I will never forget the demise of my third full marathon. Despite having two young children and being in school full time, I had still somehow managed to put in a decent amount of training. I had set a realistic finishing time goal, and headed out with the very large pace group, hell-bent on hitting that goal. And I felt FANTASTIC. We flew through the first 13 miles effortlessly. Or at least that was my perceived effort. I waved to my sister and grinned from ear to ear as we passed her somewhere around mile 14.
Then it hit me.
Out of nowhere, my stomach started doing cartwheels, and my focus quickly shifted from my goal finishing time to finding a port-a-potty, and finding one immediately. Unfortunately, the gastrointestinal distress did not subside, and I spent the next 11 miles darting from one aid station to the next, praying to the running gods that there would be an available port-a-potty.
Six years later I can look back on this story and laugh, but the truth is almost every single runner has a similar story of when their digestive system decided to ruin a perfectly good race or training run. And although the unpredictability of gastrointestinal distress can’t be completely avoided, there are a number of steps you can take that may help prevent digestive issues in the first place.
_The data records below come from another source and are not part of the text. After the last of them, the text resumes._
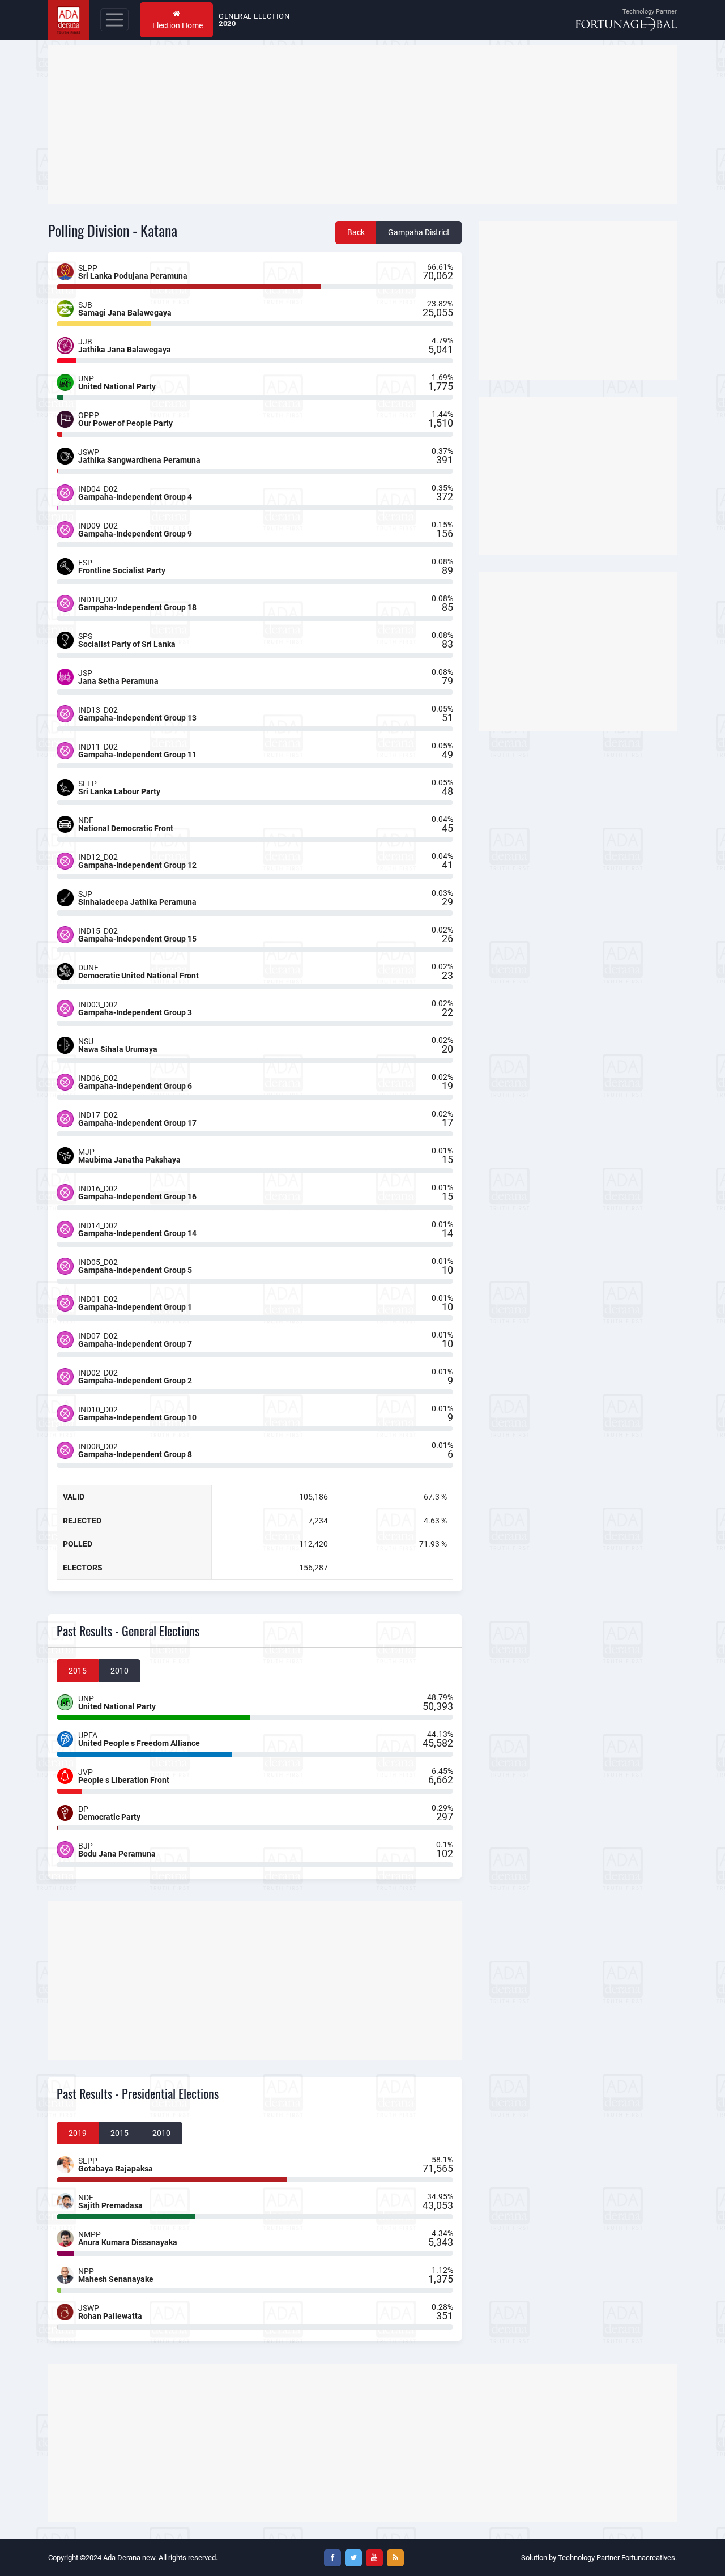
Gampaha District (419, 232)
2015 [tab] (78, 1670)
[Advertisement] (362, 124)
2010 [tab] (119, 1670)
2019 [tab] (78, 2133)
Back (356, 232)
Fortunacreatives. (649, 2557)
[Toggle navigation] (114, 19)
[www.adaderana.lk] (68, 19)
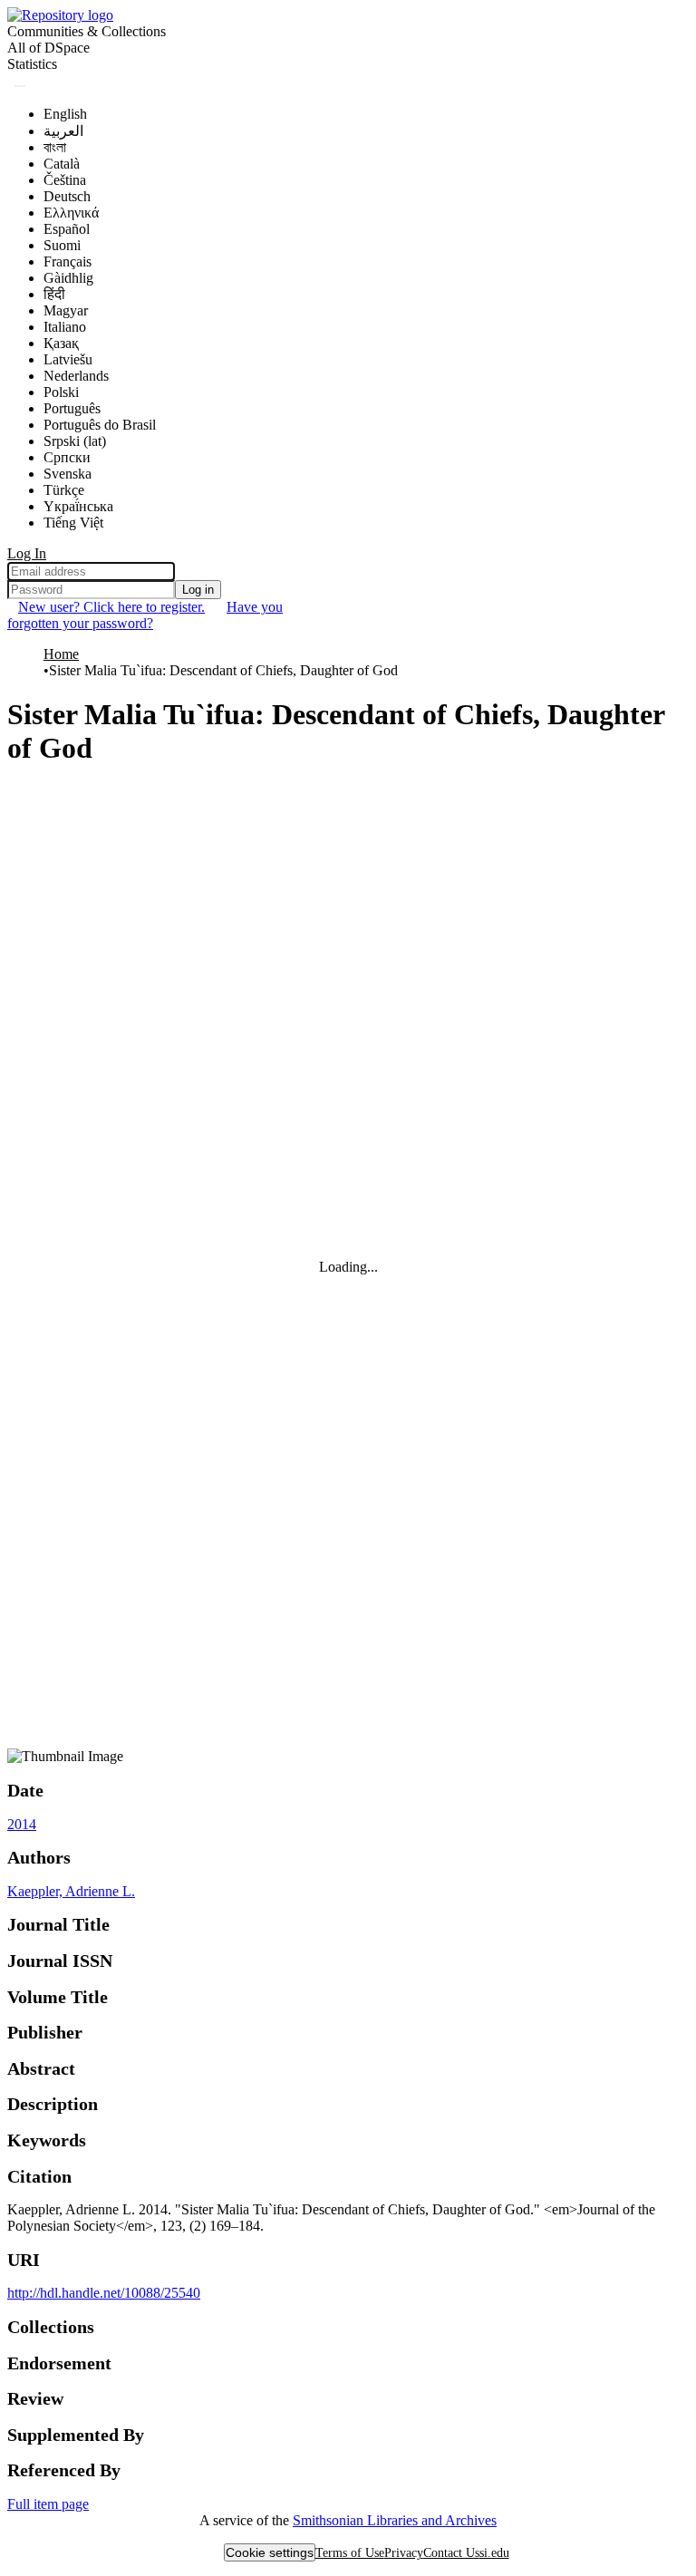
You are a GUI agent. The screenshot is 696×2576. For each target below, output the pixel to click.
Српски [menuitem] (67, 457)
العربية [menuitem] (63, 131)
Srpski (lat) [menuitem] (75, 441)
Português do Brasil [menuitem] (100, 424)
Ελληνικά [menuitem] (71, 212)
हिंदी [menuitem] (54, 294)
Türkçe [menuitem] (64, 490)
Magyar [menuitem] (66, 310)
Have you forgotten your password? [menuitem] (145, 615)
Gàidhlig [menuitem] (68, 278)
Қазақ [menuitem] (61, 343)
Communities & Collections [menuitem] (86, 31)
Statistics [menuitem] (32, 64)
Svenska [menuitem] (68, 473)
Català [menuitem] (62, 163)
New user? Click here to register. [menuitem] (111, 607)
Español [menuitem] (67, 229)
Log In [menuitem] (26, 553)
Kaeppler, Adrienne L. (71, 1891)
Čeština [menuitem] (65, 180)
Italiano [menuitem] (65, 326)
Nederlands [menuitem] (76, 375)
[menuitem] (48, 48)
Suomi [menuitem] (62, 245)
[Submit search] (19, 86)
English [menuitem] (65, 113)
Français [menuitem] (68, 261)
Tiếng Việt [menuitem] (73, 522)
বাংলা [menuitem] (55, 147)
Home (61, 654)
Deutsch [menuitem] (67, 196)
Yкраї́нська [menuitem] (78, 506)
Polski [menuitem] (61, 392)
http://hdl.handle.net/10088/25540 (103, 2292)
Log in (198, 589)
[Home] (60, 15)
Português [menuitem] (72, 408)
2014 (21, 1824)
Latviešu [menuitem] (68, 359)
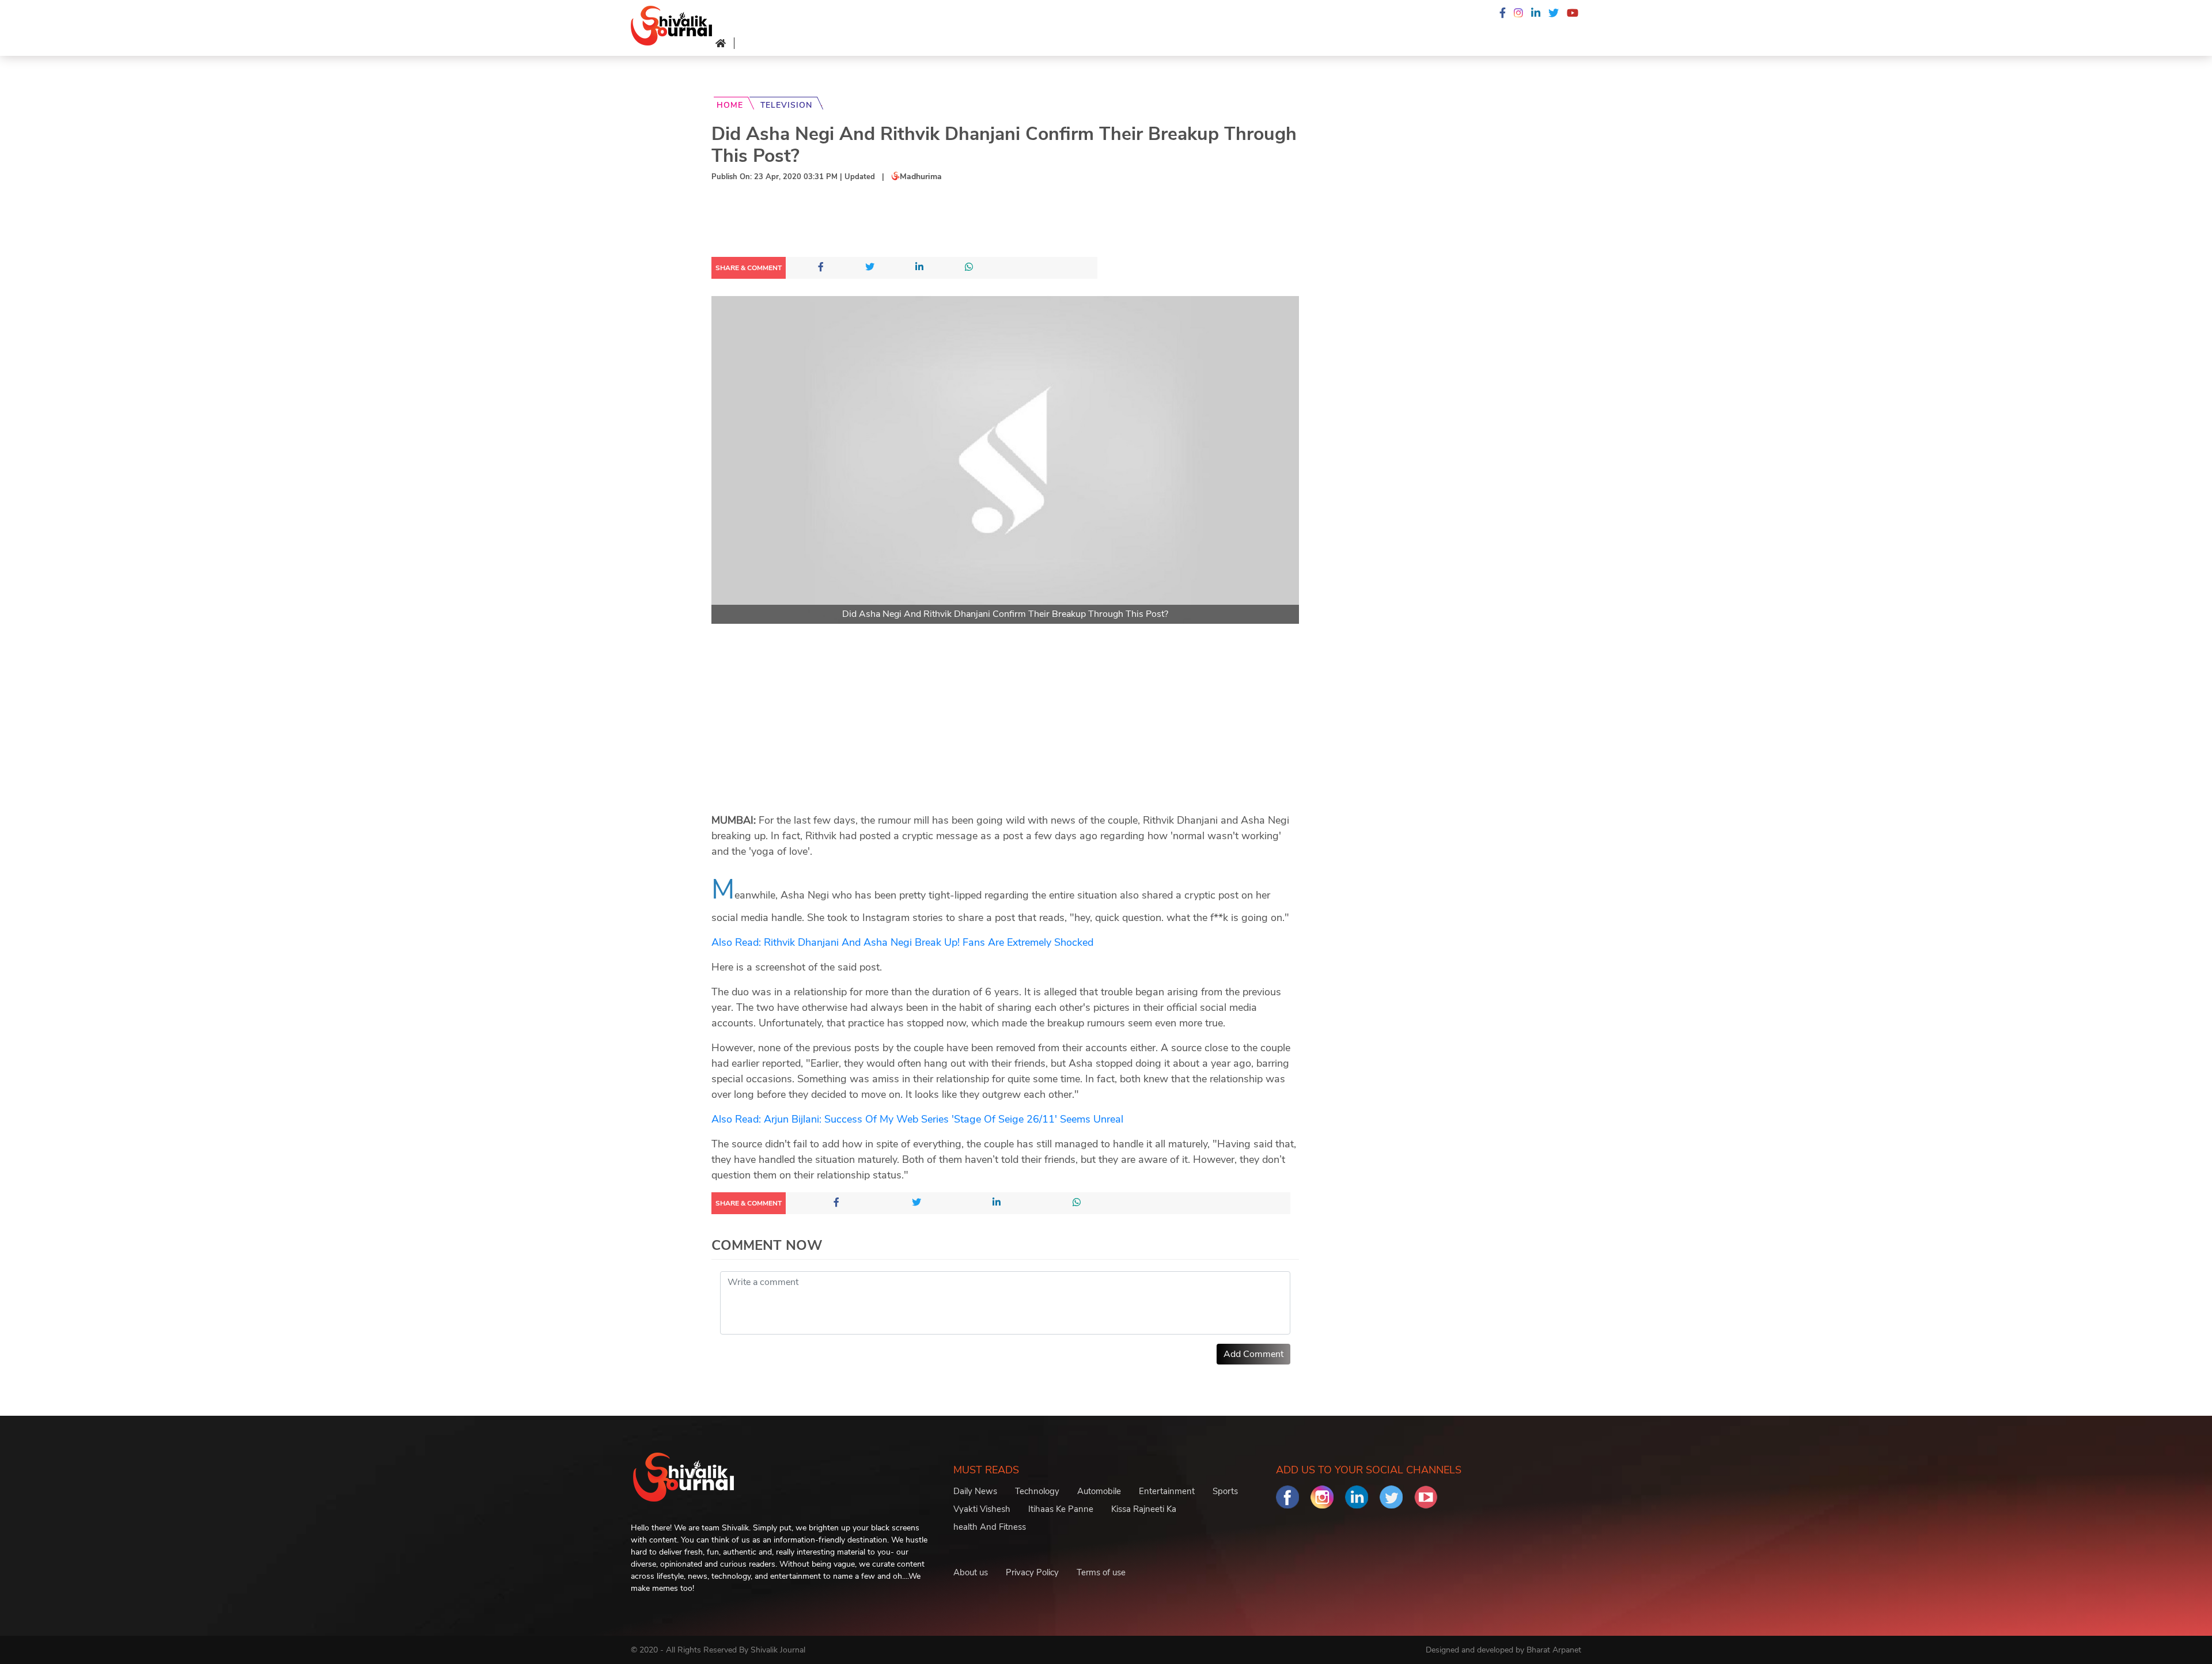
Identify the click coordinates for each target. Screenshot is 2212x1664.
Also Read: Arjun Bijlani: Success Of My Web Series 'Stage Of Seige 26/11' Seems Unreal (917, 1119)
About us (970, 1572)
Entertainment (1167, 1491)
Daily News (975, 1491)
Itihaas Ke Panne (1060, 1509)
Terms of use (1101, 1572)
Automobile (1099, 1491)
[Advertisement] (921, 222)
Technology (1037, 1491)
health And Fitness (989, 1527)
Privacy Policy (1032, 1572)
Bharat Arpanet (1554, 1649)
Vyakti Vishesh (981, 1509)
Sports (1225, 1491)
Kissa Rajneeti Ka (1143, 1509)
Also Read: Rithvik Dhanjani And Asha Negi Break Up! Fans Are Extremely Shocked (902, 942)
Never try something new on race day.
This is perhaps the golden rule of racing. In addition to the obvious things, like a brand new pair of shoes, race day is not the time to try a new nutrition gel or powdered electrolyte drink. Instead use the same nutrition and hydration strategy that you have trained with all along (assuming it worked), because you know how your body will react to those specific products.
Don’t go crazy “carb loading.”
For some reason, people seem to have this idea that the night before a race they need to completely gorge themselves on pasta, bread, and other refined carbohydrates. But the kicker is they almost never do the same thing the night before a training run. So why overfill your stomach now? All of those extra calories—especially if it’s food that’s harder to digest—are going to sit heavy in your stomach, potentially causing issues the next morning when you line up for a race. Instead, eat the same or a very similar meal to what you would eat before a longer training run.
Dehydration can do a number on your digestive system, so make sure you are staying hydrated. On the flip side, overhydration or an imbalance of electrolytes can also throw your stomach out of whack. Similar to carbohydrate loading, there is no reason to go crazy when it comes to hydration or electrolytes simply because it’s race day. Use the exact same hydration strategy that you’ve used and had success with during training.
Avoid what ails you.
For some people, that includes high fiber foods or artificial sweeteners; others may have a hard time with fatty foods or lactose. If you know you have a specific nutritional item that triggers stomach issues, avoid it for a few days prior to (and obviously during) the race.
Develop pre-race bathroom rituals.
I speak from experience with this one, and it’s potentially too much information, but bear with me. Race mornings can completely throw your body out of its normal routine, especially when you add in early alarm clocks and a ton of nerves. If you find yourself rushed and nervous race morning, you might be unable to take care of your “business” as you usually would (and by business, I mean bowels. Yes, poop. We’re talking poop.)
If this is an issue for you, give yourself plenty of time to get ready and relax race morning, and hopefully get things “moving,” if you know what I mean.
When it comes to race day, absolutely nothing is guaranteed. But taking these precautions can hopefully help ensure that the finish line—and not the next port-a-potty—is your race day focus.